→ What this task involves:
After finding the line with "Given: Click the date 二〇二四年十一月十三日" in the data below, set down exactly each line through the one with "Task: Open the Segment Company dropdown", inclusive, and stop there.

******************************

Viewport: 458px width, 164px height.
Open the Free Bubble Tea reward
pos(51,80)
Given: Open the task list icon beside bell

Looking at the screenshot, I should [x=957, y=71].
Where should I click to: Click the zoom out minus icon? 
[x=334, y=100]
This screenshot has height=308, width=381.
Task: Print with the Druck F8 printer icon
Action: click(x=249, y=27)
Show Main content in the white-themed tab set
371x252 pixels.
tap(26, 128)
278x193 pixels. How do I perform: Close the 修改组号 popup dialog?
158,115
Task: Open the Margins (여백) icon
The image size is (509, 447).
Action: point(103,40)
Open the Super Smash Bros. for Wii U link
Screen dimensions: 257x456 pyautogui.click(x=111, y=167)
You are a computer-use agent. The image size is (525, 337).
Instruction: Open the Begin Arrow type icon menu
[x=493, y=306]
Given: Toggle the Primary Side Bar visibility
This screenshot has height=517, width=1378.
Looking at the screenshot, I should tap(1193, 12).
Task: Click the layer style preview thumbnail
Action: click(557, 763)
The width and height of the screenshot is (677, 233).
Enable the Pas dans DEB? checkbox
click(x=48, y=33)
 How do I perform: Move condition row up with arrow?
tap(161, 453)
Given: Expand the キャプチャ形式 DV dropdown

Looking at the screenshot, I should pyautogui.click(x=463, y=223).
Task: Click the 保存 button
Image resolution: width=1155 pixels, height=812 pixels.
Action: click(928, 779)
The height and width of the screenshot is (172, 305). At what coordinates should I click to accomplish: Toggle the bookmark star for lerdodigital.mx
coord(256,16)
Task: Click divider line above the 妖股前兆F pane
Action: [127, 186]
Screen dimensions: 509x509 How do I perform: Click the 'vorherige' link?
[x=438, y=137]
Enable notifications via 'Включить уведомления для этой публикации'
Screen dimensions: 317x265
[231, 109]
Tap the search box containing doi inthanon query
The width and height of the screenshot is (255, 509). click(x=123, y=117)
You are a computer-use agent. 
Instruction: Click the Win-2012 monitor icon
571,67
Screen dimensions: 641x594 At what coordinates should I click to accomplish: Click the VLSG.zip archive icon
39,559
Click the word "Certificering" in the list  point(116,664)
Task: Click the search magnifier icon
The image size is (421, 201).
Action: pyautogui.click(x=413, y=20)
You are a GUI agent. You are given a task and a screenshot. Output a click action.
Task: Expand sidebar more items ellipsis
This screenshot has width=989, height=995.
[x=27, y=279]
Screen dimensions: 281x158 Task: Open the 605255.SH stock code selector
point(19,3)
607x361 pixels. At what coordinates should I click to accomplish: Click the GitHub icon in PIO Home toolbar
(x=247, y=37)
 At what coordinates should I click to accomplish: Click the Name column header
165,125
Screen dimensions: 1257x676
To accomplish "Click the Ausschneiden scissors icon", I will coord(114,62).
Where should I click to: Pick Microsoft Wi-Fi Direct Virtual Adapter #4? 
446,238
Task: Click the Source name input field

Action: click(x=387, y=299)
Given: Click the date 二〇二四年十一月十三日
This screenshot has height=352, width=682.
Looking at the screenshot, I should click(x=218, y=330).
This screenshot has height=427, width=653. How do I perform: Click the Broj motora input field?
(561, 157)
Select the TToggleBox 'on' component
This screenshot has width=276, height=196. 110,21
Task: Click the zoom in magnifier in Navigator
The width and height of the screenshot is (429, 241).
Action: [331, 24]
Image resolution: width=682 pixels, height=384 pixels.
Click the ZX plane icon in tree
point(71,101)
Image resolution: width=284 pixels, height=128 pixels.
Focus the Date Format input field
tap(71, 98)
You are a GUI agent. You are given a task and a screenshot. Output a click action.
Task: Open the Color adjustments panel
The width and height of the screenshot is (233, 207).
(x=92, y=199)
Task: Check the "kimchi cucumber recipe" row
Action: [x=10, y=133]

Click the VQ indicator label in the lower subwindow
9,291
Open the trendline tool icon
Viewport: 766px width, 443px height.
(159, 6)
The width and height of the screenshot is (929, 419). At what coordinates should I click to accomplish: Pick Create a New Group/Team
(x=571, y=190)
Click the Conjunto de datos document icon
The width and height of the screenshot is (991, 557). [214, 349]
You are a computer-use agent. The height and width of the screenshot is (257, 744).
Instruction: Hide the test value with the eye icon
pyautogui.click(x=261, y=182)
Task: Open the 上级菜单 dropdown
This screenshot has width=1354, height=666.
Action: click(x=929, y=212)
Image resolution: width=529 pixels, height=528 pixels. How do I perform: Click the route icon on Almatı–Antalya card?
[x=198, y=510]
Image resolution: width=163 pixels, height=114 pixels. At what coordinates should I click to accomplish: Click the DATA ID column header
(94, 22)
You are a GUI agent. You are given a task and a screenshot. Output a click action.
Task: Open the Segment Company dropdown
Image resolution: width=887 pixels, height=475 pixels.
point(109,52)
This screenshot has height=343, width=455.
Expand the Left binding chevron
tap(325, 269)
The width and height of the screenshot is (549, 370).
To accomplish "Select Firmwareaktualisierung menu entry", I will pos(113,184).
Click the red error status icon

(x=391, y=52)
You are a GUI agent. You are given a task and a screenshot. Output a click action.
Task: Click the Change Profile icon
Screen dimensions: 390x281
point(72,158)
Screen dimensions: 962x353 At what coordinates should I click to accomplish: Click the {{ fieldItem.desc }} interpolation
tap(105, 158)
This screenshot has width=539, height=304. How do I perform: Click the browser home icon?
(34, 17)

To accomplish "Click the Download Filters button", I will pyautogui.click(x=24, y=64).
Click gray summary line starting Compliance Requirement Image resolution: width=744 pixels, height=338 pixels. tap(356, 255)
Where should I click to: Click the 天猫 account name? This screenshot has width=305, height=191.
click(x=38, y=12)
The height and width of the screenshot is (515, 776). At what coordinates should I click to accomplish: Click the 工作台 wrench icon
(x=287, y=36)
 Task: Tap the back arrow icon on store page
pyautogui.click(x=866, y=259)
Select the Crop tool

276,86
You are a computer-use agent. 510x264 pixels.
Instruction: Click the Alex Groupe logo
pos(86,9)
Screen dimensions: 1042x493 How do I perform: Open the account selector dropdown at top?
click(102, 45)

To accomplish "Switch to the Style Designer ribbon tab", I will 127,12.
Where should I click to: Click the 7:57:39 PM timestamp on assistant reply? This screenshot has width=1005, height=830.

******************************

→ Response to the task:
Given: Click the date 二〇二四年十一月十三日
This screenshot has height=352, width=682.
Looking at the screenshot, I should click(x=218, y=330).
This screenshot has height=427, width=653. How do I perform: Click the Broj motora input field?
(561, 157)
Select the TToggleBox 'on' component
This screenshot has width=276, height=196. 110,21
Task: Click the zoom in magnifier in Navigator
The width and height of the screenshot is (429, 241).
Action: [331, 24]
Image resolution: width=682 pixels, height=384 pixels.
Click the ZX plane icon in tree
point(71,101)
Image resolution: width=284 pixels, height=128 pixels.
Focus the Date Format input field
tap(71, 98)
You are a GUI agent. You are given a task and a screenshot. Output a click action.
Task: Open the Color adjustments panel
The width and height of the screenshot is (233, 207).
(x=92, y=199)
Task: Check the "kimchi cucumber recipe" row
Action: [x=10, y=133]

Click the VQ indicator label in the lower subwindow
9,291
Open the trendline tool icon
Viewport: 766px width, 443px height.
(159, 6)
The width and height of the screenshot is (929, 419). At what coordinates should I click to accomplish: Pick Create a New Group/Team
(x=571, y=190)
Click the Conjunto de datos document icon
The width and height of the screenshot is (991, 557). [214, 349]
You are a computer-use agent. The height and width of the screenshot is (257, 744).
Instruction: Hide the test value with the eye icon
pyautogui.click(x=261, y=182)
Task: Open the 上级菜单 dropdown
This screenshot has width=1354, height=666.
Action: click(x=929, y=212)
Image resolution: width=529 pixels, height=528 pixels. How do I perform: Click the route icon on Almatı–Antalya card?
[x=198, y=510]
Image resolution: width=163 pixels, height=114 pixels. At what coordinates should I click to accomplish: Click the DATA ID column header
(94, 22)
You are a GUI agent. You are given a task and a screenshot. Output a click action.
Task: Open the Segment Company dropdown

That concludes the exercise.